Hi there,
Please see the attached table for context. Please note that each year they were sampling new freshmen (i.e., not within-subjects longitudinal design).
So, the authors of a book I read were assessing the efficacy of a health campaign at their university designed to change perceived norms around alcohol consumption on campus. They provided the attached table and claimed the campaign to be successful based on, among other things:
In each case, I glean that they used the formula below to simply compare the year the campaign began (1999; V1) and the most-recent data (2003; V2).
(V2 - V1)/|V1| *100 = Percentage change
However, the authors did not conduct any inferential analyses, nor provide simple descriptive statistics necessary for me to do some kind of follow up analysis—including even the sample size, they simply said that “the undergraduate students took this survey each spring.” While I can look up enrollment for that year—I doubt every student took the survey.
When I plot these percent changes on a chart (also attached), they are trending downward, as expected. Since, in both cases, the x-axis is interval-level and the y-axis is ratio-level; I can fit a regression line to the charts, I can get R2 and r (i.e., the correlation).
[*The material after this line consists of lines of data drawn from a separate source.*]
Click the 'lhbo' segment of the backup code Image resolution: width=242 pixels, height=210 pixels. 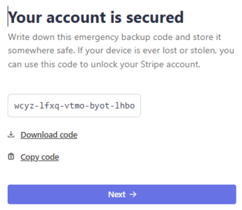[x=125, y=106]
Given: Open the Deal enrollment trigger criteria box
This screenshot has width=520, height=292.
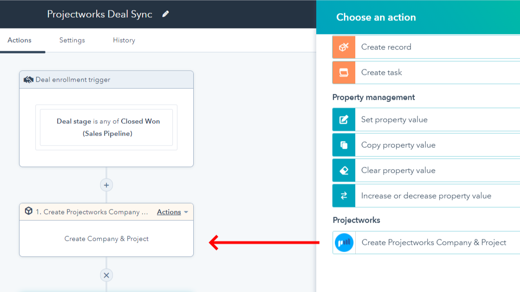Looking at the screenshot, I should click(x=106, y=127).
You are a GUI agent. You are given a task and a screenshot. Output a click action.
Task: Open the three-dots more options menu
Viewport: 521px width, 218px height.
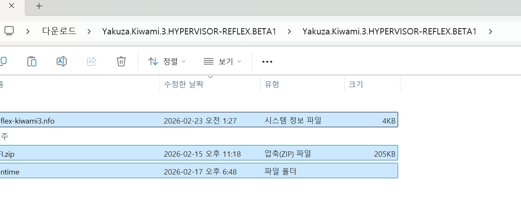pyautogui.click(x=267, y=61)
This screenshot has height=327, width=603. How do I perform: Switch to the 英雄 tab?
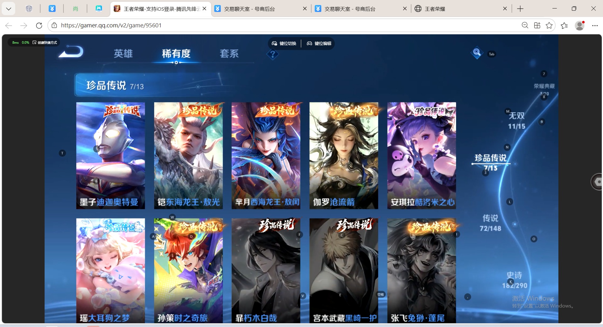tap(123, 53)
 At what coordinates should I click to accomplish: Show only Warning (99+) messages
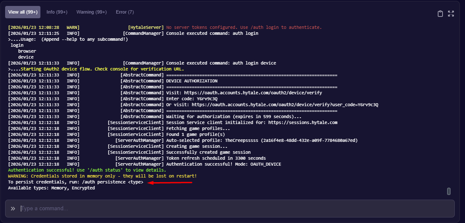[x=91, y=12]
However, I don’t think that this is very helpful.
So, my question is:
With the data I have available, is there any way to examine whether or not this change over time is due to natural response variability from year to year, as compared to a statistically significant decrease in percentages?
When you have four time-points,1 comparing the first round of data collection with the very last seems too simplistic to conclude that it was the campaign itself, and not just random variation in students’ responses from year to year (or perhaps another factor), that accounted for this decrease.
1 The authors don’t even describe why data from 2002 is missing.